The company plans to:

  • Eliminate its aerospace segment leadership positions and integrate aerospace activities under the direction of Chris Coughlin, executive vice president and group president;
  • Close its aerospace engine overhaul business, located in Mesa, Arizona, by the end of the year;
  • Evaluate strategic alternatives for its aerospace MRO parts business, also located in Mesa; and
  • Close its aerospace bearing facility located in Wolverhampton, U.K., subject to the employee consultation process, rationalizing the capacity into existing facilities, with timing to be determined.

As a result of these changes, beginning with fourth quarter of 2014, Timken will no longer report Aerospace financial results separately but rather will incorporate aerospace business results primarily within the company's Mobile Industries segment.

In the third quarter of 2014, Timken expects to record a non-cash charge of $110 to $120 million (pre-tax) comprised primarily of goodwill and inventory impairments.  In addition, cash charges related to the facility closures are expected to be less than $10 million (pre-tax), primarily consisting of severance, and will be recorded as incurred.  The above actions are expected to have negligible impact on the company's 2015 revenues, with Mobile Industries EBIT margins for 2015 targeted in the previously communicated 10 to 13 percent range.

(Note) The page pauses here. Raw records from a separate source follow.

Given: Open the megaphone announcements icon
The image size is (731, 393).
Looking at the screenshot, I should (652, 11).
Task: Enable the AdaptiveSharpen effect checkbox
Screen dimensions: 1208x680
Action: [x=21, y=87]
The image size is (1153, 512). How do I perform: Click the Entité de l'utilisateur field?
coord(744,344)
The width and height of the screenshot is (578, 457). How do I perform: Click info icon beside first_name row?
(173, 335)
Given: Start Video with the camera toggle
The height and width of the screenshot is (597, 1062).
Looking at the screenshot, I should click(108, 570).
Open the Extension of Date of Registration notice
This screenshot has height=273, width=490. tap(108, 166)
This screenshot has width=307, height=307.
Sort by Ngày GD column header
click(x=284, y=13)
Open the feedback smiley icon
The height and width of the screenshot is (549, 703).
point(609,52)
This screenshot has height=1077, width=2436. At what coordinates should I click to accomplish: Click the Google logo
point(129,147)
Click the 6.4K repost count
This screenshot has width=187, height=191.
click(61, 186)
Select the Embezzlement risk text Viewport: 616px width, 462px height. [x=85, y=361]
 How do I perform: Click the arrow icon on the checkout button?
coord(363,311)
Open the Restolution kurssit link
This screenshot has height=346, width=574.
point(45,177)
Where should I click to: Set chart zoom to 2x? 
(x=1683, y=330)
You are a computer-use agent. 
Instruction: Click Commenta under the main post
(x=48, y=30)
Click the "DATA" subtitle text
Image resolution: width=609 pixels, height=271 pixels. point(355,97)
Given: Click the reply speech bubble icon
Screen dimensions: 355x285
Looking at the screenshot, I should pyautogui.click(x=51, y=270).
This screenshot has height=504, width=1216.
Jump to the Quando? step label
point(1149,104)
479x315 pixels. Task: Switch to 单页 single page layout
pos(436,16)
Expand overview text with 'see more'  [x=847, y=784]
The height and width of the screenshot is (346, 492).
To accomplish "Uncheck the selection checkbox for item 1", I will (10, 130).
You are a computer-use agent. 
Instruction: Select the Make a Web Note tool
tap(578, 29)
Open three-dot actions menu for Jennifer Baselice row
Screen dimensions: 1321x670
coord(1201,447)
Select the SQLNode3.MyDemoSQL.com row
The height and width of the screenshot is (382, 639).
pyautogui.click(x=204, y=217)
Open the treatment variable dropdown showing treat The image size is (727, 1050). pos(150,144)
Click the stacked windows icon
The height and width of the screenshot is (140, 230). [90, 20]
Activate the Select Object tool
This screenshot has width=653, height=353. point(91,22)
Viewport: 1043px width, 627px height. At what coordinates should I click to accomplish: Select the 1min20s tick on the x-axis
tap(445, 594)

"Aerospace has been and will continue to be an important market for Timken," said Richard G. Kyle, Timken president and CEO. "It fits the Timken Business Model well and we will continue to pursue challenging applications that value our technology and our service. 

"While the segment's overall performance has been weak, we expect that the actions we've outlined will improve returns and generate growth going forward," Kyle said.  "We remain committed to creating value for customers in the aerospace industry and are confident that our efforts will improve the strength of our business for both customers and shareholders going forward."

About The Timken Company
The Timken Company (NYSE: TKR; www.timken.com) engineers, manufactures and markets Timken® bearings, transmissions, gearboxes, chain, and related products, and offers a spectrum of power system rebuild and repair services around the world. The leading authority on tapered roller bearings, Timken today applies its deep knowledge of metallurgy, tribology and power transmission across the broad spectrum of bearings and related systems to improve the reliability and efficiency of machinery and equipment all around the world. Known for its quality products and collaborative technical sales model, Timken posted $3 billion in sales in 2013 (excluding Steel business sales.) With approximately 17,000 people operating from 28 countries, Timken makes the world more productive and keeps industry in motion.